その瞬間、豚マン……じゃなかった、栗田がディフェンスを吹き飛ばし、クオーターバックにタックルを決めた。
「すっげぇラッシュ!」
「また栗田が決めたぞ!!」
正直、ここまで豚マンのディフェンスが強いとは思っていなかった。俺は、これは確かに関東大会の出場も有り得るのかもしれないと感じたのだ。
次はデビルバッツのオフェンス。
悪魔はパスを選択し、普通に成功したと思われたが……
___バッ、コロコロ……
「うわああぁ!!」
「パス、インコンプリート!*6」
残念ながら、今回は決まらなかった。ヒル魔はキレて地面を蹴飛ばし、失敗した奴に砂を掛けている。
第四クオーターになり、遂に拮抗が崩れてしまった。
相手がキック*7を選択した場面、栗田が抉じ開けた空間を助っ人が通り、クオーターバックに飛び掛かろうとしたが間に合わなかった。
「クソ案山子!出番だ!」
「うい〜っす」
俺は仕方がないので、試合に出る事になった。
こんな重要な場面で出されると面倒だが、自分の巻いた種だ。やり切って悪魔からの追及を躱すしか無い。
「おや?あれや有名芸能人の桜庭春人くんかな?」
『キャー♡♡』
___ドドドドド
なぜか悪魔は有名芸能人の観客を指差し、敵チームの彼女達を突撃させた。何故なのか、意味が分からねぇ。
「よーし!クソ案山子、やる事は分かってんな?」
「あぁ。ヒル魔の指示通り、パスかランで独走すりゃ良いんだろ」
「そうだ!ディフェンスの事は気にすんな、泣いても笑ってもラストワンプレーだ!
キューピッドのキックオフから始まるから、隙を伺え。
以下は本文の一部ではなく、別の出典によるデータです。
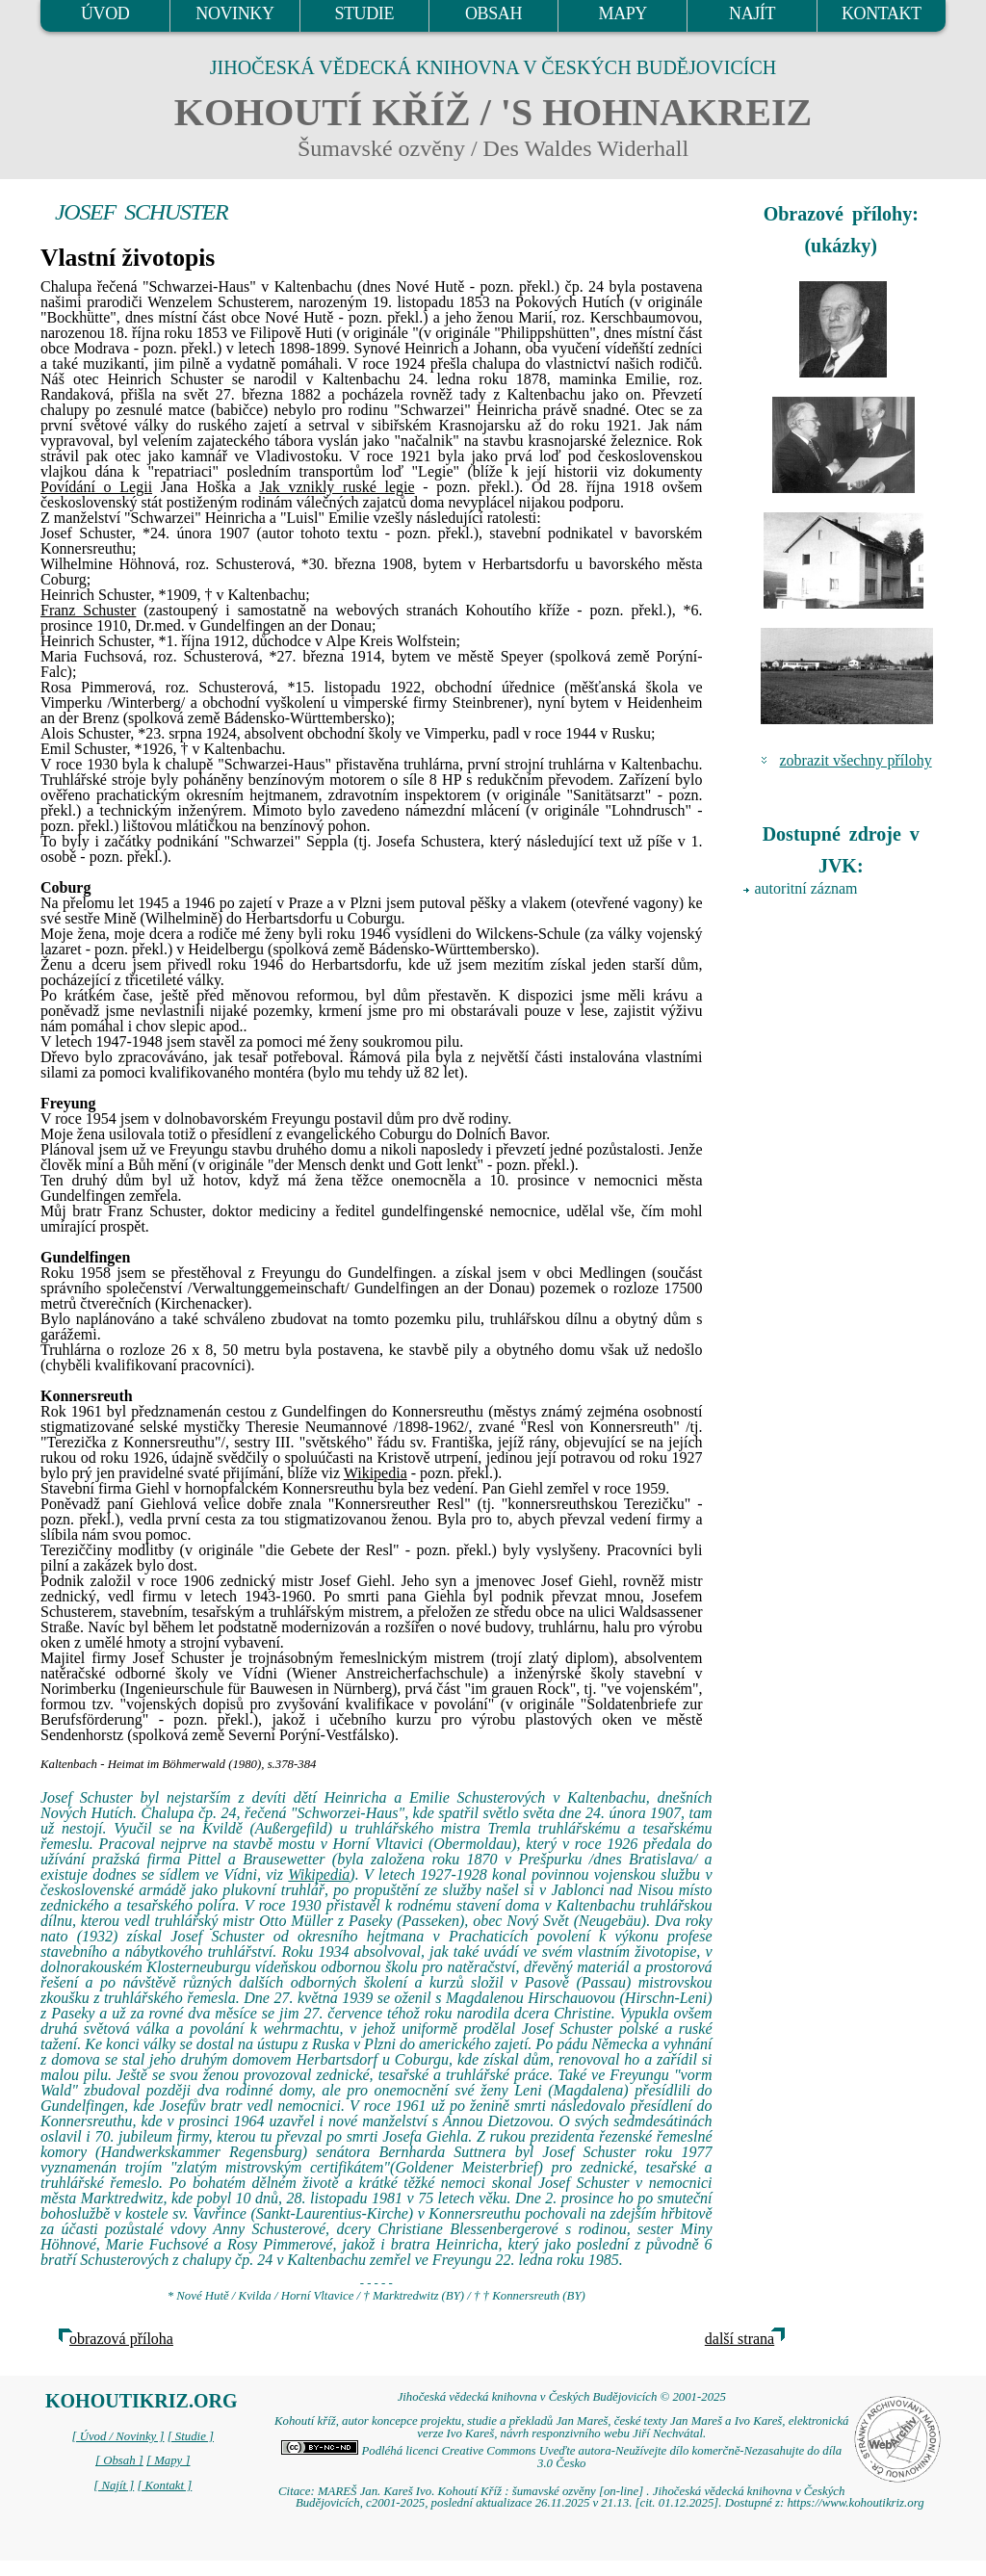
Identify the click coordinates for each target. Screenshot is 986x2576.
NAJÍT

俺がキャッチ出来たらパスで、出来なかったらテメーがキャッチしてそのままランだ!六対三、逆転勝利!!」
ヒル魔は無茶振りをしている。こんなの実質、俺一人で十一人を相手にしろと言う事だ。
確かに俺は天才だが、そんな事が出来るのか……?まぁ、たとえ出来なくてもやるしかねぇんだが。
「クソ案山子!___テメェが勝負を決めるんだよ」
「……分かった、全力で戦ってやるよ」
ここまで来たら仕方ねぇ、博打に付き合うしかねぇな。
あーあ、これでミスったら何されるやら。最悪だ。